The design is a development of the 1989 Andrieu-designed Sun Liberty 34 and related to the 1992 Sun Odyssey 33.

==Production==
The design was built by Jeanneau in France, from 1991 juntil 1993, but it is now out of production.

==Design==
The Sun Odyssey 34 is a recreational keelboat, built predominantly of fiberglass, with wood trim. It has a fractional sloop rig, a raked stem, a reverse transom, an internally mounted spade-type rudder and a fixed fin keel or optional shoal-draft keel. It displaces 10362 lb and carries 3351 lb of ballast.

The boat has a draft of 6.25 ft with the standard keel and 4.92 ft with the optional shoal draft keel.

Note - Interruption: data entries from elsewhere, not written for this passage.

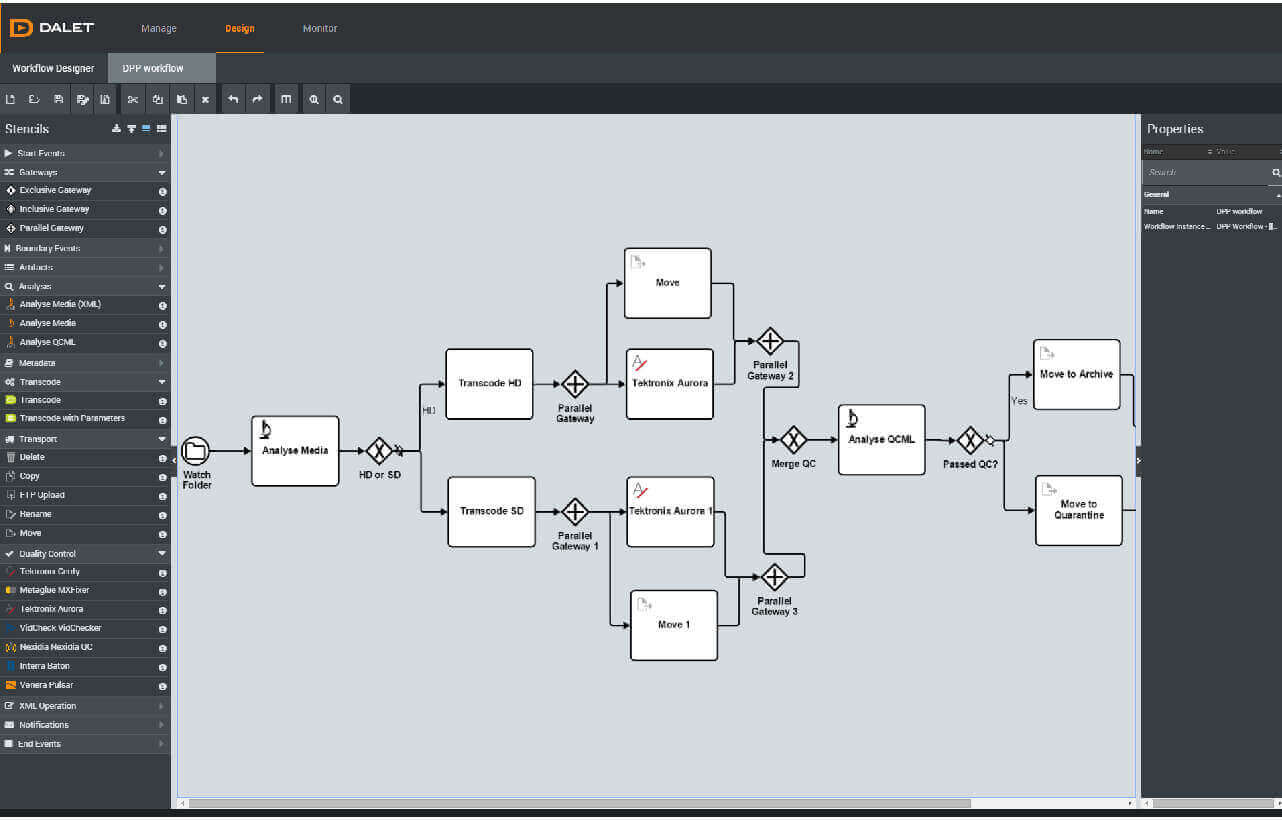Click the Delete X icon in toolbar
Viewport: 1282px width, 820px height.
(x=205, y=99)
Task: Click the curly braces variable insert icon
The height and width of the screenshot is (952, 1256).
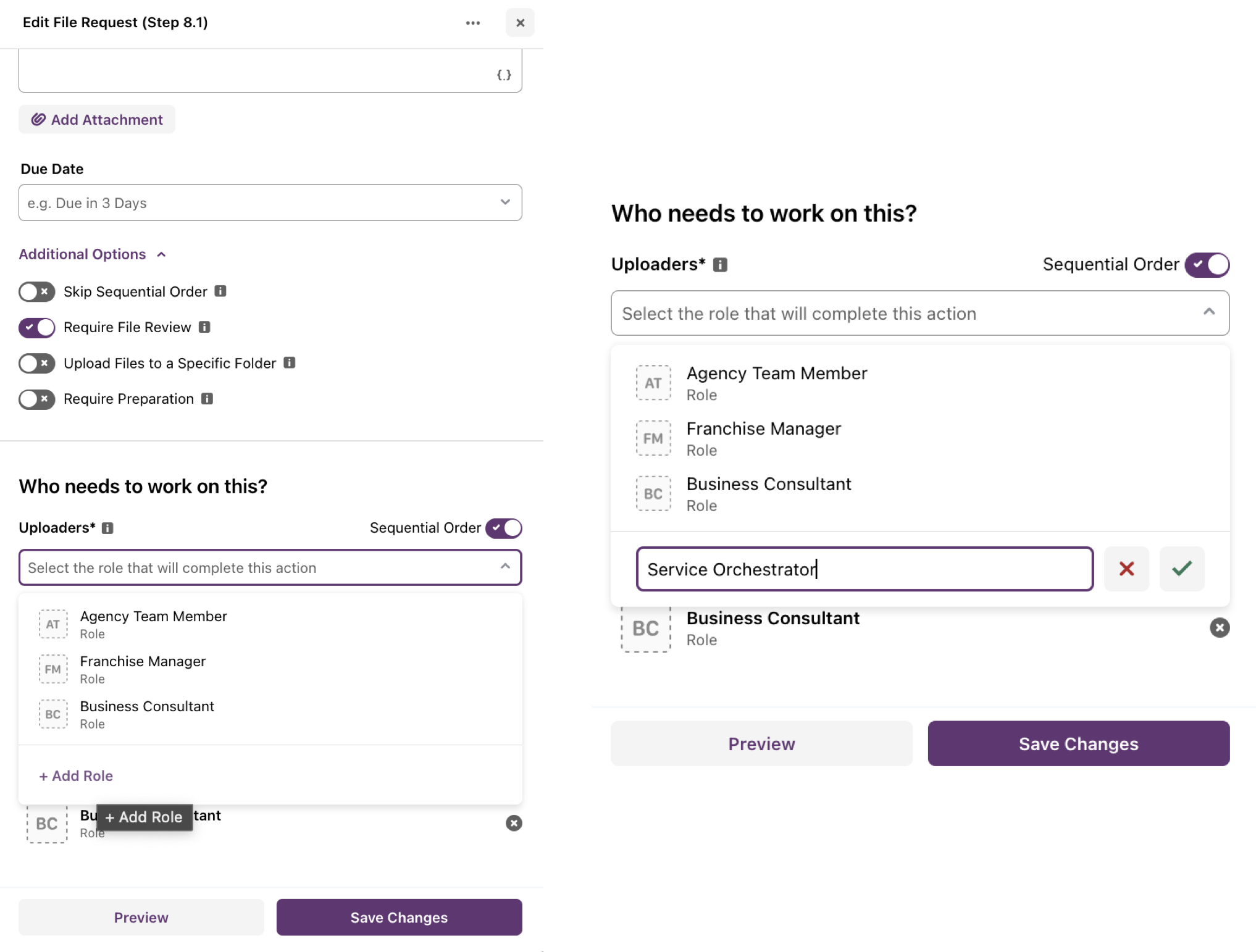Action: point(504,75)
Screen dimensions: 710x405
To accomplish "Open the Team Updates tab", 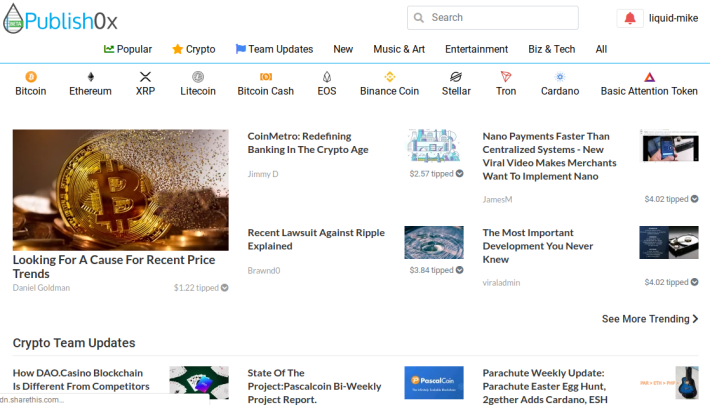I will click(x=274, y=49).
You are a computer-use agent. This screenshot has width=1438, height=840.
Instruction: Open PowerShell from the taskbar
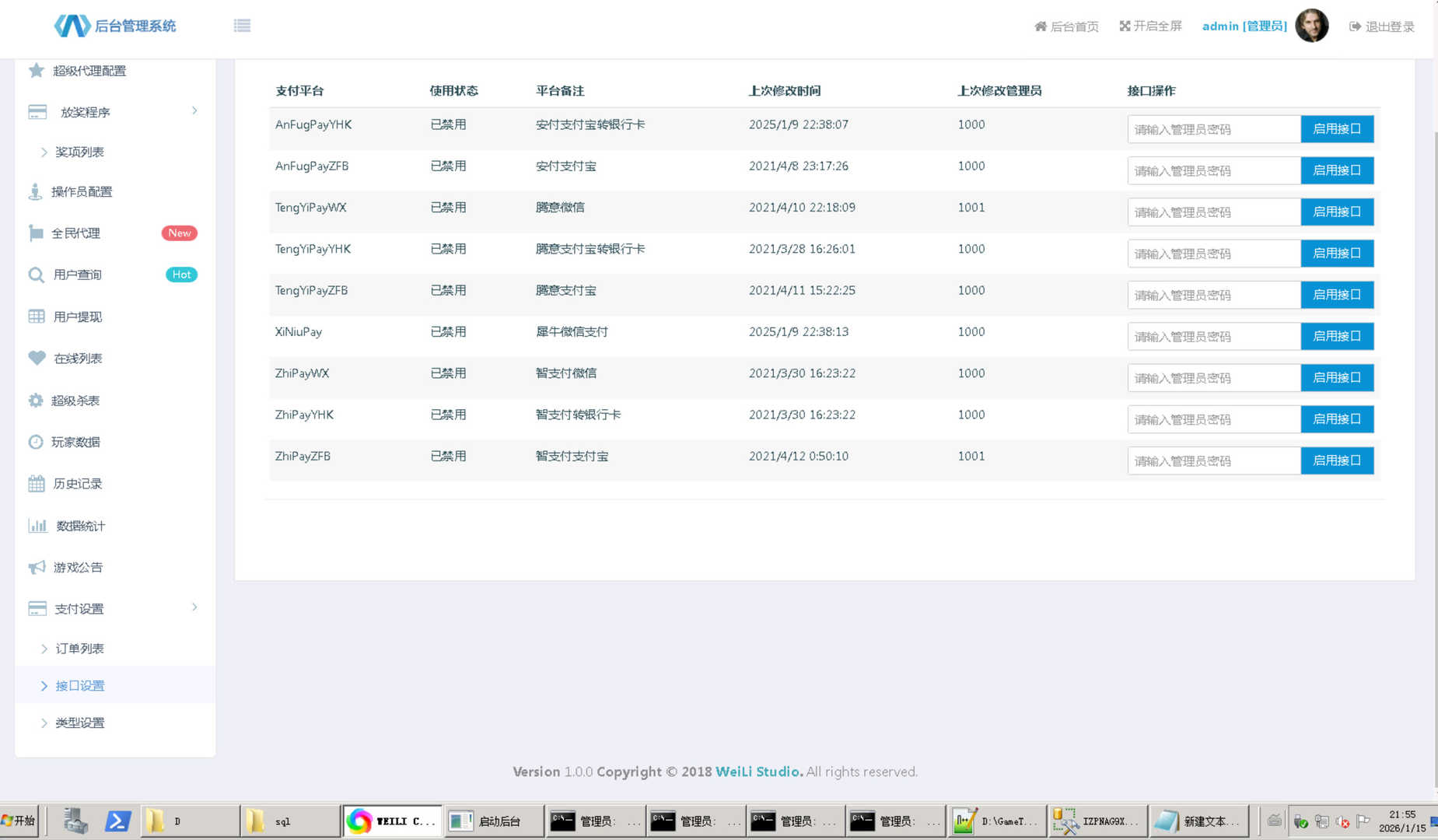(117, 821)
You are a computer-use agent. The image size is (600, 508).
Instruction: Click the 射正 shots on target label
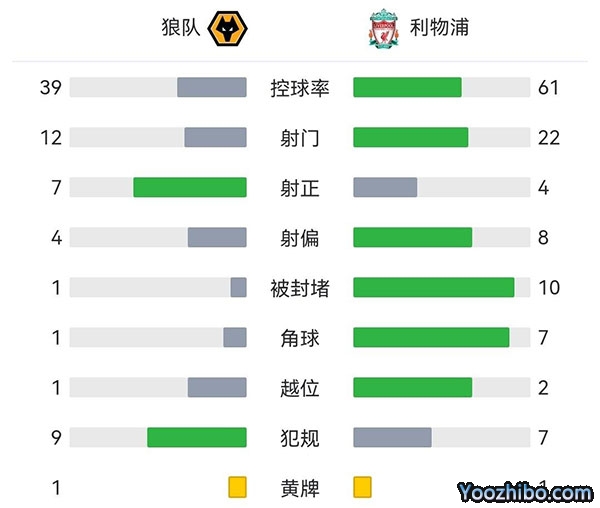click(x=300, y=188)

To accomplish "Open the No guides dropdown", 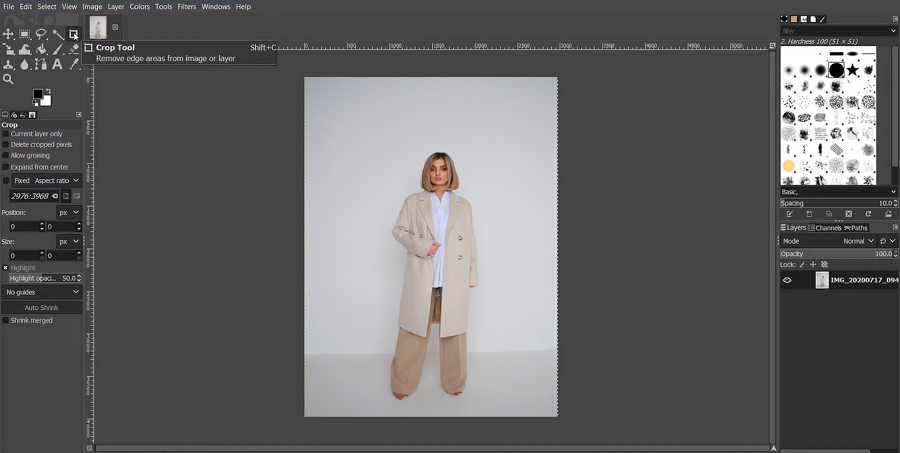I will (42, 292).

The boat is fitted with a Japanese Yanmar diesel engine for docking and maneuvering. The fuel tank holds 26 u.s.gal and the fresh water tank has a capacity of 54 u.s.gal.

The design has sleeping accommodation for six people, with a double "V"-berth in the bow cabin, a U-shaped settee and a straight settee in the main cabin and an aft cabin with a double berth on the starboard side. The galley is located on the port side just aft of the companionway ladder. The galley is L-shaped and is equipped with a two-burner stove, an ice box and a double sink. A navigation station is forward of the galley, on the port side. There are two heads, one just aft of the bow cabin on the starboard side and one on the starboard side just forward of the aft cabin.

The design has a hull speed of 6.88 kn.